Use Your Anxiety to Help You

Posted on August 2, 2017

People often have a negative view of anxiety. After all, anxiety is associated with sweaty palms and sleepless nights. Recent research, however, has found that anxiety may help with your performance if you know how to respond appropriately.

Anxiety consists of psychological and physiological symptoms that come about because of apprehension at what is perceived to be a threat. These symptoms differ between people and depends on the perception of the size of the threat. Someone may get anxious when taking a flight, while another may feel dizzy when giving a presentation.

While anxiety is something we do not like, it protects you. You wouldn’t know if your life is in danger if you didn’t have anxiety. Without anxiety, you wouldn’t take necessary precautions while doing certain tasks, like looking both ways before crossing the road.
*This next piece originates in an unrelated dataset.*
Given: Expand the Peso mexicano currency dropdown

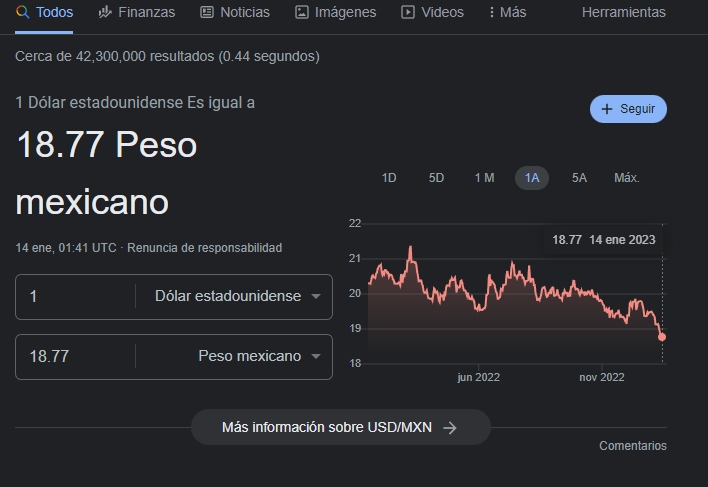Looking at the screenshot, I should pyautogui.click(x=316, y=357).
However, most people experience anxiety in non-life-threatening situations as well.

While many studies have found negative effects of anxiety, like impaired memory and poor concentration, recent research suggests that it may not always reduce performance levels. It was found that people who view stressful situations as challenges, and not threats, can actually benefit from anxiety. For example, feeling anxious over a deadline helps you get the assignment done, or anxiety about failing an exam helped you focus your attention on studying. Anxiety can help keep you focused on your goal, but only if you embrace it. Attempting to suppress or avoid anxiety will reinforce to you that feeling anxious is bad. Research has found better performance from people who accept their anxiety, knowing that it helps direct them to their goals.

Remember that it is human to feel anxious sometimes. Building your mental strength does not mean you have to be calm all the time, but rather doing what you have to do even though you’re feeling anxious. Being productive when you’re anxious will build confidence in yourself to manage events that may unnerve you. This will help you view stress as a challenge instead of a threat, allowing you to use your anxiety to motivate you instead of being held back.

However, if your anxiety is overwhelming and interferes with your daily functioning, consider seeking help as it could be a sign of an anxiety disorder. Anxiety disorders can be treated well with professional help.